Los Beneficios del Pecho – Como Protege al Bebé

• Menos enfermedades crónicas. El listado de las enfermedades ante las que está más protegido el bebé que toma pecho es enorme. Así, hay menos riesgo de enfermedades crónicas como alergias, diabetes, celiaquía, enfermedad de Crohn, artritis, esclerosis múltiple, hipertensión, hipercolesterolemia e, incluso, leucemia infantil.

• Infecciones a raya. Cuando se trata de enfermedades comunes, como las producidas por virus o bacterias, el bebé lactante cuenta con muchas más defensas ante diarreas, neumonías, bronquiolitis, otitis, infecciones de orina… Como el sistema inmunitario del bebé es claramente insuficiente, sólo puede defenderse a través de los anticuerpos que le pasa la leche materna, porque la lactancia artificial carece de células con función inmune. Además, hay que tener en cuenta que esta protección aumenta conforme la lactancia materna se prolonga en el tiempo y que no se circunscribe sólo a la etapa de bebé sino que se prolonga durante la infancia y, en algunos casos, en la edad adulta.

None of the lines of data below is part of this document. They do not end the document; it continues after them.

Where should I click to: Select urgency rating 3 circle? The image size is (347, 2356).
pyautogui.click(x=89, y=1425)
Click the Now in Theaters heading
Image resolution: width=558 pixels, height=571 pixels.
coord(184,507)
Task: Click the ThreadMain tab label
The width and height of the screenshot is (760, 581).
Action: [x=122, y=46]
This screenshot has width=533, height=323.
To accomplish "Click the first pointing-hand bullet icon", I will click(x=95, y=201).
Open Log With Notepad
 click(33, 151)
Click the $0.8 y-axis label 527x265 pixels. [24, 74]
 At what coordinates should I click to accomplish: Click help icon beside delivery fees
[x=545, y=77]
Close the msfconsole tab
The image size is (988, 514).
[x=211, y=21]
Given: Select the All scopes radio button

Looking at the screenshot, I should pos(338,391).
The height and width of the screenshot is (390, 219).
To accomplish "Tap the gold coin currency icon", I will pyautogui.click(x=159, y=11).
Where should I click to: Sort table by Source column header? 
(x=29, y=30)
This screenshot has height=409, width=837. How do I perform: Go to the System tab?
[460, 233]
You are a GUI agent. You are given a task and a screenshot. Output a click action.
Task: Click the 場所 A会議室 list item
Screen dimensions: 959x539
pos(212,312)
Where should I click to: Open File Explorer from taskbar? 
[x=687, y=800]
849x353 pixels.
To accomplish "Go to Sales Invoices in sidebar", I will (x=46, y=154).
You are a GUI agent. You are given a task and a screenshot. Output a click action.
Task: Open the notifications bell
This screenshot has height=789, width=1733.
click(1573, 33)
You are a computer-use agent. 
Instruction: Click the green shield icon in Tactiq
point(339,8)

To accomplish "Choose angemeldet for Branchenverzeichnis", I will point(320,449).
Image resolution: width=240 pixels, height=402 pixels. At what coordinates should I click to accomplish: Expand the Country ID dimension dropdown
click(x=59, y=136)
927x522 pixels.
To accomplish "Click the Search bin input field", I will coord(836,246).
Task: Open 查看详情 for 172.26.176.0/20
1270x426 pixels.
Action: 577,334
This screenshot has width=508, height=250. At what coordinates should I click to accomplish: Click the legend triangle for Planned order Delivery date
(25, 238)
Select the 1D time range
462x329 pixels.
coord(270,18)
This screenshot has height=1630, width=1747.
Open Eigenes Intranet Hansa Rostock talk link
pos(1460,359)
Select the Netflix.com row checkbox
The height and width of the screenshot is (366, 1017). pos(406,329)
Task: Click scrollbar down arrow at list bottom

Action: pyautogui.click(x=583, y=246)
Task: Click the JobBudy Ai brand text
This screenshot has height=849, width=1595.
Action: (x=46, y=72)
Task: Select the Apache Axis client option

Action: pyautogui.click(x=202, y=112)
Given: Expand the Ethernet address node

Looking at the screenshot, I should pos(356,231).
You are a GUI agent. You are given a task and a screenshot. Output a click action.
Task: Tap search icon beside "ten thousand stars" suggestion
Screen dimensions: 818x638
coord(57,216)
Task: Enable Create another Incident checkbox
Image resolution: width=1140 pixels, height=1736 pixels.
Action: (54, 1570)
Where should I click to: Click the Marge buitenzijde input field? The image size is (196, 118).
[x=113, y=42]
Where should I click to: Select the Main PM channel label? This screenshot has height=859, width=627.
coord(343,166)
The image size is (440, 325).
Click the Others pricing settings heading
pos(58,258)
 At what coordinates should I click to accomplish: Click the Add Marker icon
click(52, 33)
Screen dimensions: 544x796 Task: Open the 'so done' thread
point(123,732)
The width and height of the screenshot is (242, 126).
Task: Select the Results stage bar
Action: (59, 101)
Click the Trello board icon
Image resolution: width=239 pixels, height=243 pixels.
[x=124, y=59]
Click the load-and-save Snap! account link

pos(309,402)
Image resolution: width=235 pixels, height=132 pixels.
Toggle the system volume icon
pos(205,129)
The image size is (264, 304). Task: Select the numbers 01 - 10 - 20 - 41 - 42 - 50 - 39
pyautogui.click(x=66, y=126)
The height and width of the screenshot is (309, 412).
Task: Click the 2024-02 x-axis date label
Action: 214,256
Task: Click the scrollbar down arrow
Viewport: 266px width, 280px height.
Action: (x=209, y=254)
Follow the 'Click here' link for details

• Mejores digestiones. La leche materna es la propia de la especie, por eso se adapta perfectamente al organismo del niño. Nada más nacer, los bebés que maman eliminan antes el meconio (la primera caca). Además, su estómago se coloniza con una flora intestinal protectora que le va a librar de muchas infecciones. La lactancia materna favorece asimismo la maduración intestinal, disminuye la incidencia de gases y hay menor reflujo gastroesofágico.

• Óptimo desarrollo intelectual. Los científicos han comprobado que la lactancia materna aumenta la inteligencia de los bebés. Entre otros factores, es así pues ayuda a multiplicar los ácidos grasos que van a establecer las conexiones neurona les de las que depende el desarrollo intelectual. Así, los niños criados al pecho obtienen mejores puntuaciones en los test de inteligencia, y esto es más notable cuanto más aumenta el tiempo de lactancia.

• Otros beneficios. Además, protege contra la muerte súbita, la caries y la obesidad y proporciona al bebé un ambiente de seguridad emocional muy beneficioso.